Ten years ago, IT departments were set up as a centralized group of specialists who supported other departments who utilized technology to improve the business. It was a true support function where IT staff did not need to understand the workings of the business as long as they could make things work. However, over time, company employees started becoming much more technically literate. They had access to technology at their homes and younger employees grew up in a tech enriched environment. These forces of change are impacting IT departments, both their mission and their organizational structures.
What has happened is that a lot of the services that historical IT departments were expected to provide has actually been shifted to the operational departments. A modern IT department has taken on a much more strategic role for the organization where the functions of the IT department determine what the organization can and cannot do. The IT task has essentially shifted. Instead of IT providing support for other departments, IT has become the determiner of what the other departments can and cannot do. This shift has made it critical that the IT department staff understand the business fundamentals of the organization.

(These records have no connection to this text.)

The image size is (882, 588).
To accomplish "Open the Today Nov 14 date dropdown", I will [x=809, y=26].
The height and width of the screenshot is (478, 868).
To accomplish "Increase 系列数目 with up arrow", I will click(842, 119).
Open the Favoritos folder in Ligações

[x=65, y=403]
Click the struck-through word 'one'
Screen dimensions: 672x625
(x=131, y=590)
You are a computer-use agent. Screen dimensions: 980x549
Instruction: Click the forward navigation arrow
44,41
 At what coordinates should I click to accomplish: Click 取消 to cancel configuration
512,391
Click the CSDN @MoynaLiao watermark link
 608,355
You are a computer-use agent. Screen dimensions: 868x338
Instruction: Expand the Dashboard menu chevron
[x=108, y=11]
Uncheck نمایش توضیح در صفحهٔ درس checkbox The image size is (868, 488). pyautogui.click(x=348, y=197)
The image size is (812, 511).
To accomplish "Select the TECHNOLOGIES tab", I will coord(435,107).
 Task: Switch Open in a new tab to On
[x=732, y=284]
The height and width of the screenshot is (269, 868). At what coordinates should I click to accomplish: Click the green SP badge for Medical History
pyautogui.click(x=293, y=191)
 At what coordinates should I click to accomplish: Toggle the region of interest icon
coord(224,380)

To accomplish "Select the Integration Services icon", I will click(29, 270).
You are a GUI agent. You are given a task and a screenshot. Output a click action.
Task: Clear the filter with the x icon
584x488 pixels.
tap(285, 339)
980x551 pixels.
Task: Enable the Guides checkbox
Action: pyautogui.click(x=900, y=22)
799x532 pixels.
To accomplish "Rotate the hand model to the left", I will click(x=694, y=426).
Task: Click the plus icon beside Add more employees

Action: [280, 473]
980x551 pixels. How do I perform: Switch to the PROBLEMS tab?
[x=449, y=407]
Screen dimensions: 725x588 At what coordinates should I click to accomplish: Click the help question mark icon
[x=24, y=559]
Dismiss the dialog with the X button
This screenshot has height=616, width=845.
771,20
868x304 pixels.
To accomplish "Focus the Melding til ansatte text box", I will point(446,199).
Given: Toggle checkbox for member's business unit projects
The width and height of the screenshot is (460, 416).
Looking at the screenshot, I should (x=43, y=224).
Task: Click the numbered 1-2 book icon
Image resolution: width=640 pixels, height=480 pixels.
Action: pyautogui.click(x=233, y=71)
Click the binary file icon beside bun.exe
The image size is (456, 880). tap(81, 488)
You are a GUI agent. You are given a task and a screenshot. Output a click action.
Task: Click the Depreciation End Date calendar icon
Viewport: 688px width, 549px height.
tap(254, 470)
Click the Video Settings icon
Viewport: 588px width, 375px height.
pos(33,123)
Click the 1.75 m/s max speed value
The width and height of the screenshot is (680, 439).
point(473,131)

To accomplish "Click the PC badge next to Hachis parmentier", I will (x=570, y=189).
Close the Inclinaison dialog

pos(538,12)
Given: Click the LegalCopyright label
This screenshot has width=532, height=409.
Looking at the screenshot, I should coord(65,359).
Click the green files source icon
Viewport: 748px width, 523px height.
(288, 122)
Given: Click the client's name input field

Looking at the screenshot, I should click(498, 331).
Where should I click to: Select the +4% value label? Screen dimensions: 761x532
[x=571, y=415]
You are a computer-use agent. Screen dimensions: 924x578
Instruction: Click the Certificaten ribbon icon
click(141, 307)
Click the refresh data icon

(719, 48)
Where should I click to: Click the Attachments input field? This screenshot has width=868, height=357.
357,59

This same shift has also changed the organization structure of companies. It is imperative that all departments in a company become accustomed to supporting their own tech needs – within the guidelines established by the IT department. It has also made IT representation a critical issue for any conversation about corporate strategy. Furthermore, these same winds of change have also changed the way companies are organized and the desired skill mix that is expected from IT staff and for that matter, the tech expectation of every organizational employee.
These evolutionary pressures on an organization’s structure have not ceased. Many companies have established data analytics departments and named a chief data officer or possibly a chief data security officer. The departments and individuals demonstrate the growing importance of data for any organization. It is expected that over time, every employee within an organization must have some familiarity with the data analytics field in the future. Children who are currently in school have grown up in a world where data shapes the nature of the way life is lived. As these children mature and make their way into the workplace, it is expected that they will take their appreciation for a data driven world into the future workplace. And, like the emergence of technology served to redefine the IT role, the growing importance of data will change the role of today’s data analyst to become a strategic organization. There will likely be a day when any strategic shift begins with a question about whether the organization’s data assets will be able to support and inform the transformation shift needed to activate such a strategy.
Any organization must adapt as conditions in the market change or as their employee resources change. The most challenging changes are those that require changes to the needed employee skill set or changes to the organization. These changes are so difficult to navigate because they are not isolated and impact the entire organization. If the organization knows and accepts that the need to change is fast approaching, they can prepare for the change well before the competitors have embraced the issue and put the company at a strategic disadvantage. Companies must plan for their own data driven organization transformation today, knowing that their future survival may depend on it.